Nicholas: telling the Duncan-Williams story [Review]
“Stop judging people if you don’t know their full story.”
This was the thought that kept running through my mind when I recently watched ‘Nicholas,’ a play that was conceived, scripted, narrated and enacted to tell the life story of a revered man of God in Ghana.
The truth is, Uncle Ebo Whyte and his Roverman crew do not disappoint when it comes to putting up quality plays to drum home whatever message they want. So when I watched ‘Nicholas,’ I was not surprised – rather, my respect and admiration for the crew increased.
It was crafty, revealing and engaging!
The play opens with Andrew Adote, clad in a clerical, exuding ‘man-of-God’ qualities and actually preaching in his baritone voice.
In fact, in the beginning of the play, I thought he was coming to play the role of a pastor in one scene, vanish and come back in another costume to play a different role. But he comes in after every scene to ‘preach’ in the same clerical– then it occurred to me he was the narrator.
Andrew’s narration is set on the pulpit where he preaches to his congregation about the goodness of God to him, using his personal life as a case in point. So he leads the congregation (audience) on to the scenes as they unfold.
Using the first-person narrator style, Adote is not just a story teller but the protagonist in the play. The play is about him.
The story is about a certain Nicholas who went through pain, ridicule, hardship, and heartbreak in life.
He survived D&C in his mother’s womb after his mother had attempted to abort him. His twin got successfully aborted, leaving him to survive.

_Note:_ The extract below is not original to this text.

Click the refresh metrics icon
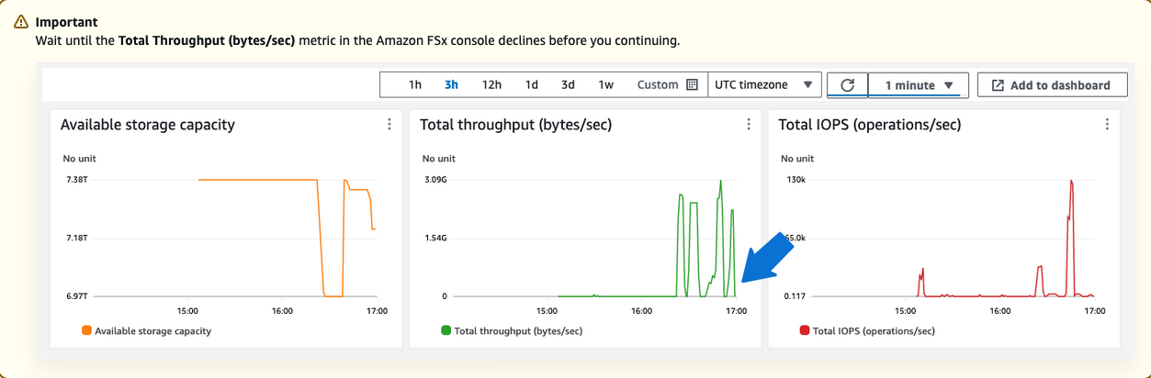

Growing up, Nicholas was academically poor. He would rather go to push truck at the market when he dresses up for school. And to him, his hatred for school was as a result of his low performance. He was too old for his class that he was mockingly called ‘school papa.’
He escaped death at the hands of an executioner for ritual purposes; he had a very narrow escape from being thrown into the sea for being a stowaway on a ship.
He battled with unseen forces that left him with the loss of three fingers.
He went to College before learning how to read and write; he has gone from one failure after another, from one misfortune after another but is still standing strong and making an impact beyond the shores of his motherland.
Nicholas! is a celebration of one man’s fight for survival and significance and of God’s amazing grace. From being the least likely to succeed of his father’s 37 children, Nicholas has accomplished more than most of his generation and gives all the glory to God.
It’s all about Duncan-Williams
The ‘Nicholas’ story is actually about Archbishop Duncan-Williams, the Presiding Archbishop and General Overseer of Christian Action Faith Ministries (CAFM).
Many people have heard stories about how he lost his three fingers and his popular divorce story but may not have had the opportunity to know how and why they happened.
Watching the play, I got to know Duncan-Williams better. I have come to appreciate the challenges he went through.
In fact, the archbishop who was also present at the National Theatre to watch the play, was dumbfounded when he watched his story been expertly told on stage.
Stage plays are very difficult to produce. It really involves so much to make things seem real. Honestly, not all props or settings can be represented on stage.
So I understand when they had to resort to technology to portray certain settings on the LED Screen.
At least they were able to tell a good story with the lighting, props and technology.
Roverman’s actors are not ordinary. These are very talented individuals who are adept in not less than three performing arts disciplines – dance, music, drama.
They wowed the audience with their exquisite acting prowess.
My star actor in the cast was Andrew Adote, who played Nicholas (the man of God). He was the narrator (the Duncan Williams) around whom the story revolves. His deep voice was not his only arsenal. He was able to imitate the posture, diction, tone and inflection of the archbishop to the hilt.
In fact, he has exhibited his immaculate acting abilities through almost all the Ebo Whtye plays I have watched him feature in. His versatility is unmatched.
Great actor by all standards!
Orientation to change
Every piece of art work carries a message – a message with a particular focus on affecting an aspect of human life.
Just as I stated in my preamble, ‘Nicholas’ is not a panegyric on Duncan-Williams, but a story that admonishes people to be careful about how they judge others.
When he got divorced, he received backlash from many people including his own pastors and church members, some of whom had even worse marital problems. People broke him down. He was judged and condemned but God did not give up on him.
In fact, one’s position determines their vision; a reason it is expedient that before you condemn people, you get to know their full story and understand their actions.
‘Nicholas’ will show again at the National Theatre on 2nd & 3rd December, 2017 but after that, I’ll be glad if it is taken round the country for a lot of people to see.
It will be great inspiration to people.